Muestran inventiva en los postres, aunque algunos funcionan mejor que otros. El tomate en almíbar, sustituto del clásico melocotón, no convence. Es curiosa su versión del talo dulce en el que un merengue seco de pimienta blanca sirve para untar un chantilly de chorizo, aunque el contraste no juegue a su favor. Más gustoso es su chocolate (utilizan el de Kaitxo, que nunca falla) texturizado con tendón de vaca acompañado de seta de ostra de Bakio a la chapa y cubierto en mesa por un estupendo tofe de la misma seta. No puede faltar la cuajada con miel, ni el café de puchero y con achicoria. Como los de toda la vida.

Axel Leis a los vinos, también curtido en Mugaritz, revolotea alrededor de la mesa con referencias que, como todo lo que compone Bakea, se producen en los alrededores de Mungia y en el País Vasco y Navarra, con alguna excursión más allá de los límites de la Rioja Alavesa. Ahí están los tintos personalísimos de Manin y Sus Muchachos, los txakolís fermentados en barrica de Doniene Gorrondona, los blancos singulares de Imanol Garay, rosados como el navarro La Peli y alguna referencia sin alcohol de Ama Brewery para dar fe del compromiso.
La Máquina
Es difícil estar en la mesa y no echar un vistazo a lo que sucede en la cocina cada vez que esa puerta se abre. Está llena de herramientas rudimentarias, incluido el fuego, la más rudimentaria de todas. Dice que cuando le visitó el esencialista de Bittor Arginzoniz, uno de sus referentes junto a Andoni Luis Aduriz o los poetas Josean Alija (Nerua) y Pedro Sánchez (Bagá), admiró que las parrillas subieran y bajaran de manera automática. Nada de hacer músculo como él al girar manivelas como timones de barco. Un sencillo botón y las piezas suben y bajan del cielo al infierno. A Alatz se le nota íntimamente orgulloso de haber diseñado personalmente una máquina llena de conductos que traspasan el calor de un horno a otro como venas aortas incandescentes. Le llama la Máquina. Es un corazón metálico que produce emociones.
Lo hace a través ingredientes que no disparan el escandallo, pero sí la imaginación y así construir con ellos platos que estén ricos, claro, pero que además tengan sentido y también personalidad. Si tras ellos hay una defensa y un respeto hacia el territorio y sus trabajadores, mejor. No solo se trata de honrar la memoria de un lugar, de su cultura y de sus gentes, sino de generar una nueva a través de ella.
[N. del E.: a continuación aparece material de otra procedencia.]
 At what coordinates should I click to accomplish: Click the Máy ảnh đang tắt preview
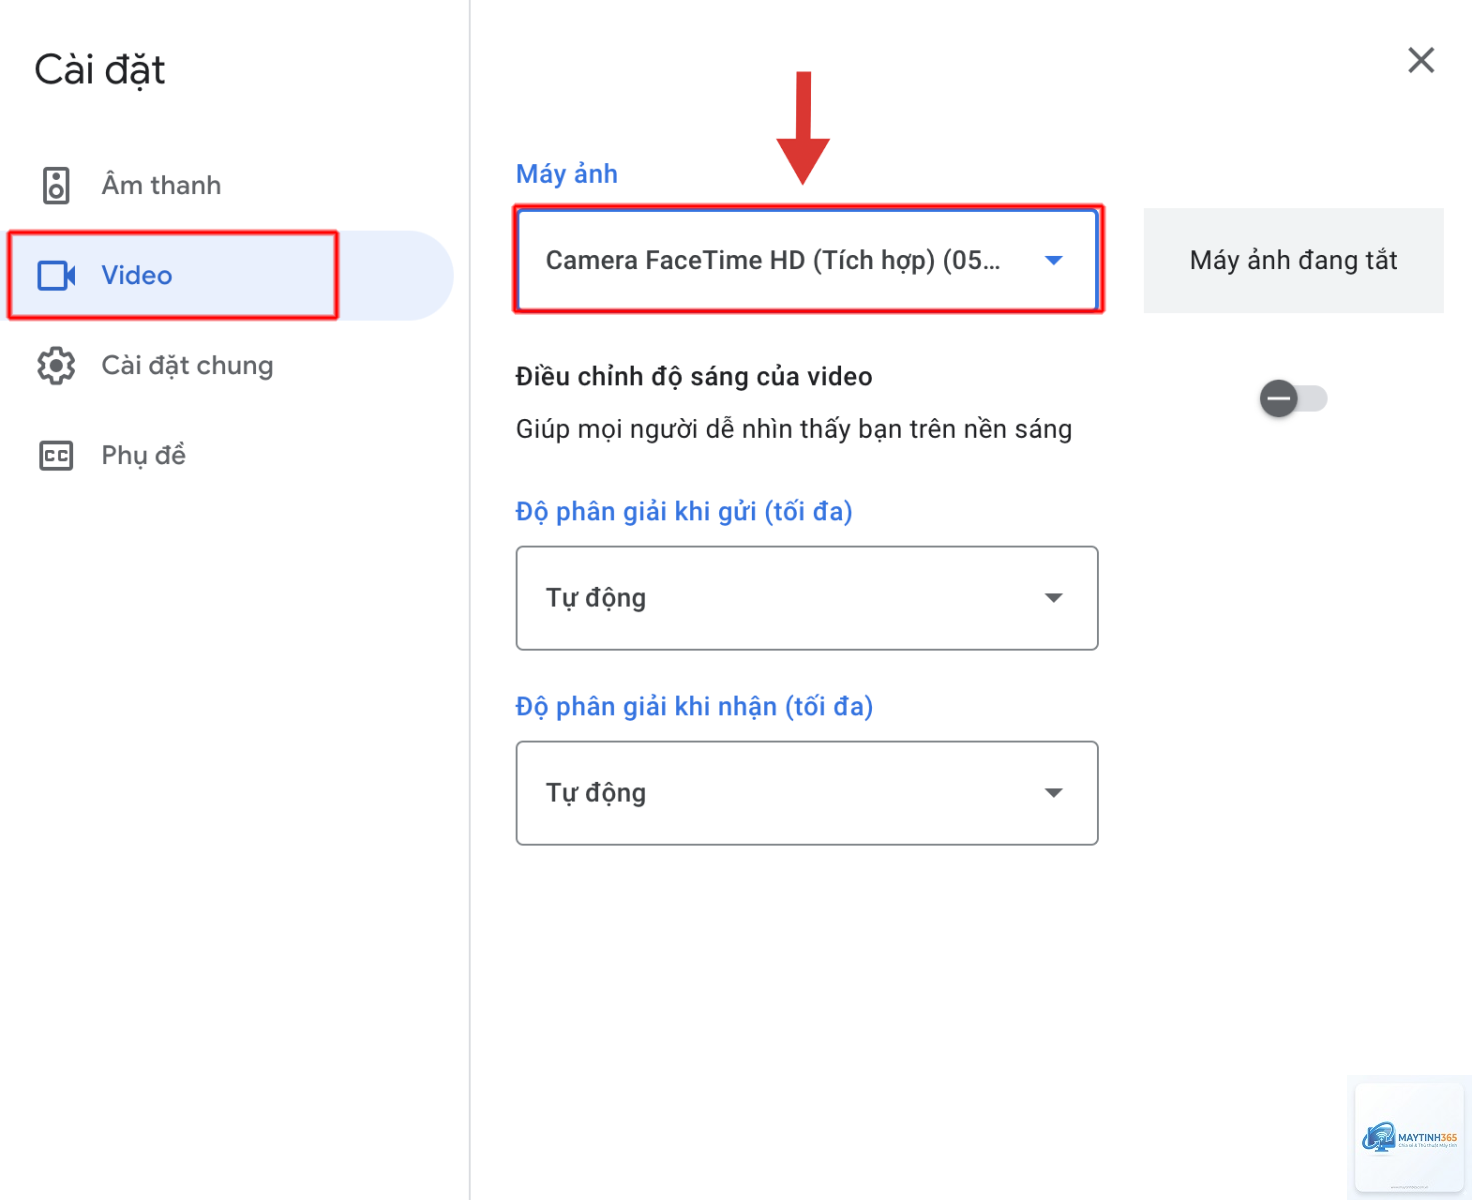(1293, 260)
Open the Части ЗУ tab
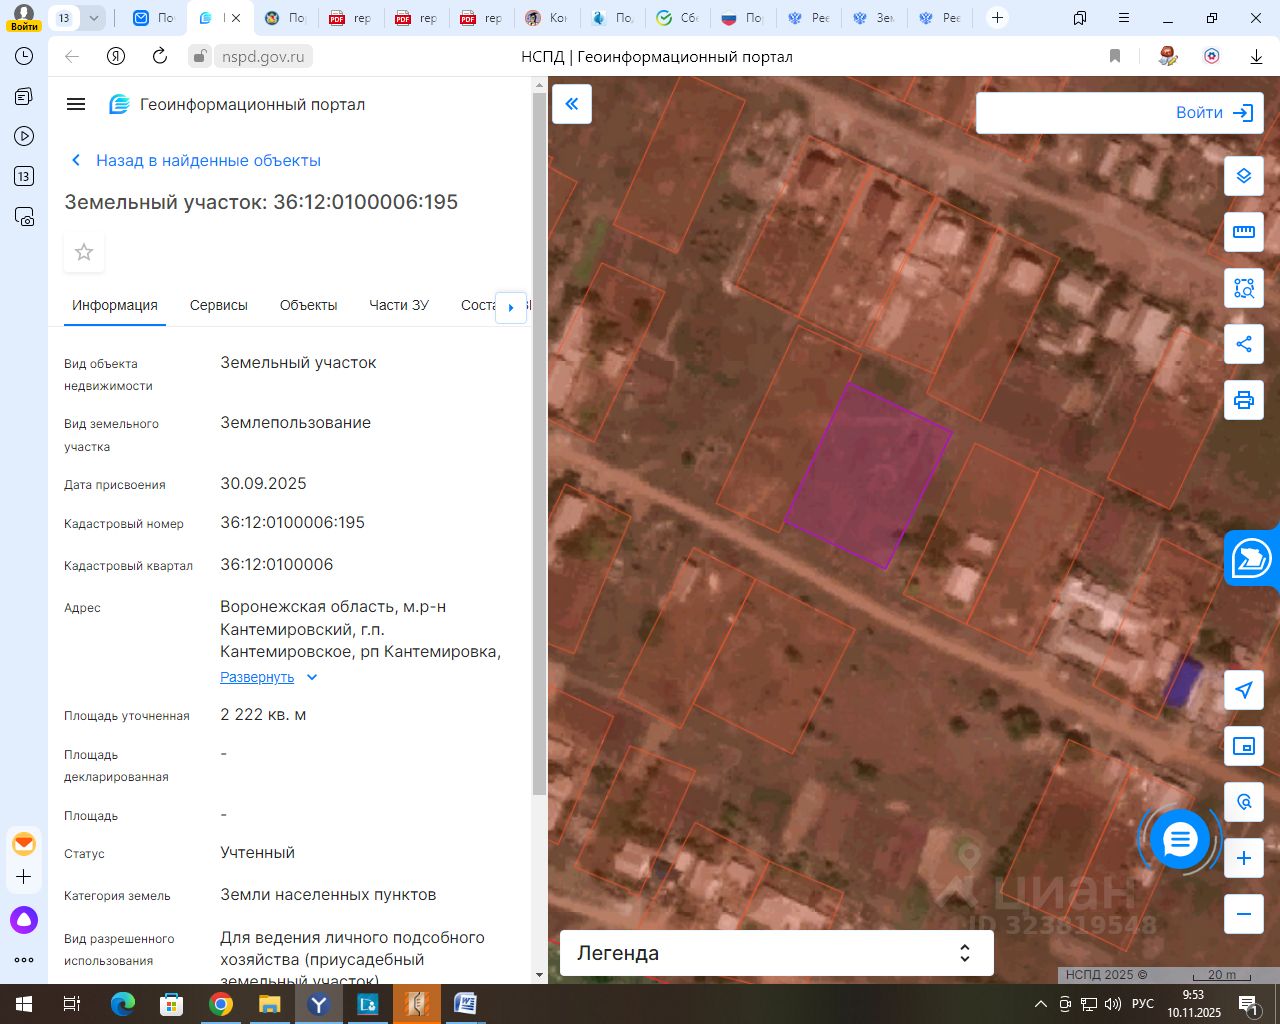Image resolution: width=1280 pixels, height=1024 pixels. point(398,305)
Al final de la experiencia suben las persianas, que han permanecido echadas todo el servicio. El día nos sorprende como si fuéramos tan jóvenes como ellos y el amanecer nos hubiera alcanzado sin acostarnos todavía. Cuando salimos a Mungia, un aire tibio anuncia lluvia. Los perros y los niños aprovechan el tiempo antes de que los arrastren a casa. El mundo no se ha terminado. Tras la puerta ahora cerrada, igual de oscura, respira esa máquina que solo estuvo fría cuando todavía estaba en la mente del cocinero. El nieto del alemán y los suyos se preparan para el siguiente servicio. Se escucha un rugido calmo. Nadie dijo que los tiempos de paz fueran silenciosos.